Review: Black Freak Mosh Heaven
Ron Kipling William’s “Black Freak Mosh Heaven”
This poetry book reads as an anthem for humanity, as the Greek notion of agape, as a sanctuary for the alienated, the oppressed, and the marginalized. These are the people who live their raw existences, who have been lost, and in all their ways of being, have been forgotten, and shunned, and destroyed. They are not only they, not merely other. They are you and me.
We breathe and die, breathe and die, while the world turns to its own power lust. And as Camus once said, “The only way to deal with an unfree world is to become so absolutely free that your very existence is an act of rebellion.” To exist as truly yourself and not as the projection of others on you, not as the fixed-idea of identity, is already an action of defiance. But what other choice is there – what have we all been living for, if not to be free in all its rebellion, to spit at the soul-drag of self-annihilation? We are the fight of our interconnection; we are the embracement of ourselves, despite any external pressures.

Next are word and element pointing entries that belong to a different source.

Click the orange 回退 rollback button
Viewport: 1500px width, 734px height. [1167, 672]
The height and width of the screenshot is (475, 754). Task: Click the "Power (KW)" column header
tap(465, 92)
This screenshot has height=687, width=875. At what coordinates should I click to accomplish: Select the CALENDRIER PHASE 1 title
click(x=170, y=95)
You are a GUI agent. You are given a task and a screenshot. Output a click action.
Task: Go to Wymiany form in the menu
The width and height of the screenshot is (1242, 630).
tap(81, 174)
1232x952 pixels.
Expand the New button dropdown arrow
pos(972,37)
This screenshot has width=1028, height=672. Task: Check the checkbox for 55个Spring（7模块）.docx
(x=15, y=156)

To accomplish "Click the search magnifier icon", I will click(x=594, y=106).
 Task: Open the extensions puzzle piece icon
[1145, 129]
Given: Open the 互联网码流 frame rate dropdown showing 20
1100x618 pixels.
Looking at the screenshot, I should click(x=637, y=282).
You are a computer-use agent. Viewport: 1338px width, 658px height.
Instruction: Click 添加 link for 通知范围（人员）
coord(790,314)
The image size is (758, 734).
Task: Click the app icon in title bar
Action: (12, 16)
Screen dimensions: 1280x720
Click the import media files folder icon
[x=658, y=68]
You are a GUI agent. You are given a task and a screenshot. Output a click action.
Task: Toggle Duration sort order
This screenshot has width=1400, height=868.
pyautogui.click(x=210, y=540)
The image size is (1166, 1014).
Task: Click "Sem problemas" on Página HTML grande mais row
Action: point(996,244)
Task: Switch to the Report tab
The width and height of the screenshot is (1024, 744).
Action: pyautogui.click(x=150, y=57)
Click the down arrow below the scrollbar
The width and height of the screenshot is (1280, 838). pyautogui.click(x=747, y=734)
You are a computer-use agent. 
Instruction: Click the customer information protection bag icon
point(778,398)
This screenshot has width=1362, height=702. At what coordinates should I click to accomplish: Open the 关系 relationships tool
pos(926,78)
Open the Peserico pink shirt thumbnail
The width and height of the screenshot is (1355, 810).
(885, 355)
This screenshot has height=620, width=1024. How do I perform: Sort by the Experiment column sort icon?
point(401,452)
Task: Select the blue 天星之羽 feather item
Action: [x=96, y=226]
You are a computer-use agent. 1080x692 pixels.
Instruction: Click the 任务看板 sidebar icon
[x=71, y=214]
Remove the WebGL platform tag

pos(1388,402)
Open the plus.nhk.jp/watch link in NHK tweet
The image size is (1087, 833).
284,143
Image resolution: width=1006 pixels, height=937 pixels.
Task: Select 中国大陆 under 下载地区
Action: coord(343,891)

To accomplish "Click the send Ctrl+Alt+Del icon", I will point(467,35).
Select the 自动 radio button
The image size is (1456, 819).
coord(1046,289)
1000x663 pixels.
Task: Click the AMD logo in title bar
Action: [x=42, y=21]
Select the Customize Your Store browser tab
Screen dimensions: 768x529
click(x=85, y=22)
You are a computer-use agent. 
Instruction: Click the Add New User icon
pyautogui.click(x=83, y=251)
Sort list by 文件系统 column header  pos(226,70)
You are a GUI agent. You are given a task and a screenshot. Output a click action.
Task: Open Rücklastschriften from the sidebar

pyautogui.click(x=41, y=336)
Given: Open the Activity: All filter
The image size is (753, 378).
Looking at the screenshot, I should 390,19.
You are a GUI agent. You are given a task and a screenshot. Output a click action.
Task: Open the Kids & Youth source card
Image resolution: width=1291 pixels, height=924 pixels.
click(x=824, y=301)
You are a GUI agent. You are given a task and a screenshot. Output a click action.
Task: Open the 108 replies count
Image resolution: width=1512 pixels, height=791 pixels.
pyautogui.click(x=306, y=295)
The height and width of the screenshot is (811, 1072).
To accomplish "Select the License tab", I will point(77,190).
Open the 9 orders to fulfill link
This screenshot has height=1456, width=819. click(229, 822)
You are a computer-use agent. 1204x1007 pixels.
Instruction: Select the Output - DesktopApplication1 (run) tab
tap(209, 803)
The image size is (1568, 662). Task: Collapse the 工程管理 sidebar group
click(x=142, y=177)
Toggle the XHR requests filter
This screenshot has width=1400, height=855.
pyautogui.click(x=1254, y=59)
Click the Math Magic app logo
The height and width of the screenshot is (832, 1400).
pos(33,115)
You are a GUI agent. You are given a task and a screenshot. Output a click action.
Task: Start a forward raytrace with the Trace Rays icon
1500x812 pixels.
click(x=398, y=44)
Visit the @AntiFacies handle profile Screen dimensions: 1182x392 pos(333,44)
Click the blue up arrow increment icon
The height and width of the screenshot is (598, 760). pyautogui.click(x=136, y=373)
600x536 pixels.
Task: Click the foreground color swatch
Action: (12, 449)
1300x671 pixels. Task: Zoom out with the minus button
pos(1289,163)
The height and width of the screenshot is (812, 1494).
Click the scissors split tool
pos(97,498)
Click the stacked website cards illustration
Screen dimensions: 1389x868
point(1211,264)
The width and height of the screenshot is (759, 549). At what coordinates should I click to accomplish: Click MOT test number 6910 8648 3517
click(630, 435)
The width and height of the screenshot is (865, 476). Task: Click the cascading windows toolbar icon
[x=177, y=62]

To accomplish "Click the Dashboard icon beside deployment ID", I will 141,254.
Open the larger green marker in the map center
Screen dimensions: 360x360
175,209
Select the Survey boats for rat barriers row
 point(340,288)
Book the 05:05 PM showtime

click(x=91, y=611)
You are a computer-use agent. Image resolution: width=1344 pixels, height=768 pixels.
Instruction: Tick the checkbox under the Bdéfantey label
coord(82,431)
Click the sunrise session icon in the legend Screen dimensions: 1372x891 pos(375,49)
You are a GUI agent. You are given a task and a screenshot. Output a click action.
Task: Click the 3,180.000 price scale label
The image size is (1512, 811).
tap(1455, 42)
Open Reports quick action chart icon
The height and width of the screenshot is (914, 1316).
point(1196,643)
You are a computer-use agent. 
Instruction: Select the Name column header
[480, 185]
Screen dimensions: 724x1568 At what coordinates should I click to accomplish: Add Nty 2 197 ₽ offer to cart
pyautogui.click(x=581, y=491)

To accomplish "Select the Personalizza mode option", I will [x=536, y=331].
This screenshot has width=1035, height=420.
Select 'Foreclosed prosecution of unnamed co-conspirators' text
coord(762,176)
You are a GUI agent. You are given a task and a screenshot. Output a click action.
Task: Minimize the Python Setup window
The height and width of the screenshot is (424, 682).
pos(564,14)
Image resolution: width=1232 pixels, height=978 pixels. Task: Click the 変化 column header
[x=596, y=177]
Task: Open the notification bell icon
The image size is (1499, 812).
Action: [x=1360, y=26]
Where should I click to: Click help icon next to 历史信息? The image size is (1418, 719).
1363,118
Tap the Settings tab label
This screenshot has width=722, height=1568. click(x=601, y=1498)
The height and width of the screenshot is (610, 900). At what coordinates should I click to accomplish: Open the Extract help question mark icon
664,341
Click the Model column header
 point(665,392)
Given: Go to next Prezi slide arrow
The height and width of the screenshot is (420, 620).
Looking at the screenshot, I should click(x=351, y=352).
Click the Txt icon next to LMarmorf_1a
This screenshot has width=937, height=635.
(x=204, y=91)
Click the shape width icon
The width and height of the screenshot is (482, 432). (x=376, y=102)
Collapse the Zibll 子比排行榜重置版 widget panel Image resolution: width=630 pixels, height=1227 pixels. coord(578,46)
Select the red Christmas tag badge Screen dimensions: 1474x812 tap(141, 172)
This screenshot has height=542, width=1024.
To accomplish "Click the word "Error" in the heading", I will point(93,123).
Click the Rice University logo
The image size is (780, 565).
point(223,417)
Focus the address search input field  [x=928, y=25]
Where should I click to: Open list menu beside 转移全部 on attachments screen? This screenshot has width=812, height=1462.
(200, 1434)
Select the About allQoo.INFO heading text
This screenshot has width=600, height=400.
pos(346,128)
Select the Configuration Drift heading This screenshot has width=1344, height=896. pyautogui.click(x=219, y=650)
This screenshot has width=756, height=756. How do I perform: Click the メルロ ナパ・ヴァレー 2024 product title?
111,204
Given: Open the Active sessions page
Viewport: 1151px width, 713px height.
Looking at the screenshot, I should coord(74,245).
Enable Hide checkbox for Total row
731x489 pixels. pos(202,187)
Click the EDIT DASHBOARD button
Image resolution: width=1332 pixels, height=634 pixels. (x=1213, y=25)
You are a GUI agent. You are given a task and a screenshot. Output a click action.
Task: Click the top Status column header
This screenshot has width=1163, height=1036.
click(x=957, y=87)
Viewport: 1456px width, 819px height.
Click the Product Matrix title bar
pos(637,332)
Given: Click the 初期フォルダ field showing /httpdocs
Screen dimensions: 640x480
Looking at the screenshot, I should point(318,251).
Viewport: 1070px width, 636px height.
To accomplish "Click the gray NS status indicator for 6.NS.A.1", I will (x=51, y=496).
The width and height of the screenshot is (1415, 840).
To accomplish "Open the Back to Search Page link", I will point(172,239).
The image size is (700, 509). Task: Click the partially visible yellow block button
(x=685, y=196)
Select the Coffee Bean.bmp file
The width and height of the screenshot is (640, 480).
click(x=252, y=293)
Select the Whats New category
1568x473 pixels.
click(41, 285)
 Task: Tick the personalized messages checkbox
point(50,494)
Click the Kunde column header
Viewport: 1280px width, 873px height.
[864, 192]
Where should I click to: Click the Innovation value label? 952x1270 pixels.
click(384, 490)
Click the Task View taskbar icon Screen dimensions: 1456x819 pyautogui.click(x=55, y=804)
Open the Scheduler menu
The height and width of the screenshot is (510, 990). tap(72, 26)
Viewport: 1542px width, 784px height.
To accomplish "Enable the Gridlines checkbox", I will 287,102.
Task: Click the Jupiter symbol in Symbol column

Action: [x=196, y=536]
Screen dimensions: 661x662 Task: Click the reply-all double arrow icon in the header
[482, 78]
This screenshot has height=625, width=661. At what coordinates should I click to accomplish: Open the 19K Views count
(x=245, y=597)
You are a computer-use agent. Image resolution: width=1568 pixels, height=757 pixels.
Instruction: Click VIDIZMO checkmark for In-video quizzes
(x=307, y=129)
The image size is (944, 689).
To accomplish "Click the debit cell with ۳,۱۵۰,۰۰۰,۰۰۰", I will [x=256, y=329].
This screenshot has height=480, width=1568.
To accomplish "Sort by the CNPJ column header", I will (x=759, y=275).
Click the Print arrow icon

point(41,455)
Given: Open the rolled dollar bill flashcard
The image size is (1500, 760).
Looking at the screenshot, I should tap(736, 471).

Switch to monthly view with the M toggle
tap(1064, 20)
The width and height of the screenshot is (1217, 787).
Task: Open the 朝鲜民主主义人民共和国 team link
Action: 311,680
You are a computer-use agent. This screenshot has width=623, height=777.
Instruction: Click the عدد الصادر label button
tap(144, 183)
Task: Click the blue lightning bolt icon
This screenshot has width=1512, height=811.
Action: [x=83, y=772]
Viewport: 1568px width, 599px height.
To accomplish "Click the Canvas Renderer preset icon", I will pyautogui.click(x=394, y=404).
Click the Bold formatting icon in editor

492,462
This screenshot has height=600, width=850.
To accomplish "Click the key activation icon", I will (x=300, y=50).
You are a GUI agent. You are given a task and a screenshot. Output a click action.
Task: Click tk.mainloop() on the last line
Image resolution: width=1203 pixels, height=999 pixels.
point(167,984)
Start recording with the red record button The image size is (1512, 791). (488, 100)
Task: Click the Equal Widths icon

This is a work that unites autobiographical blood into its love, integrity, knowledge, of the universal struggle. How can a human be in this world, when that world has dragged so many individuals into nothingness, while distorting its perpetuation of violence in history, while telling falsehoods to hide its shame of killing? This book makes you remember those victims, who are not distant, not abstract, not away from our living. We are those people. We must remember ourselves.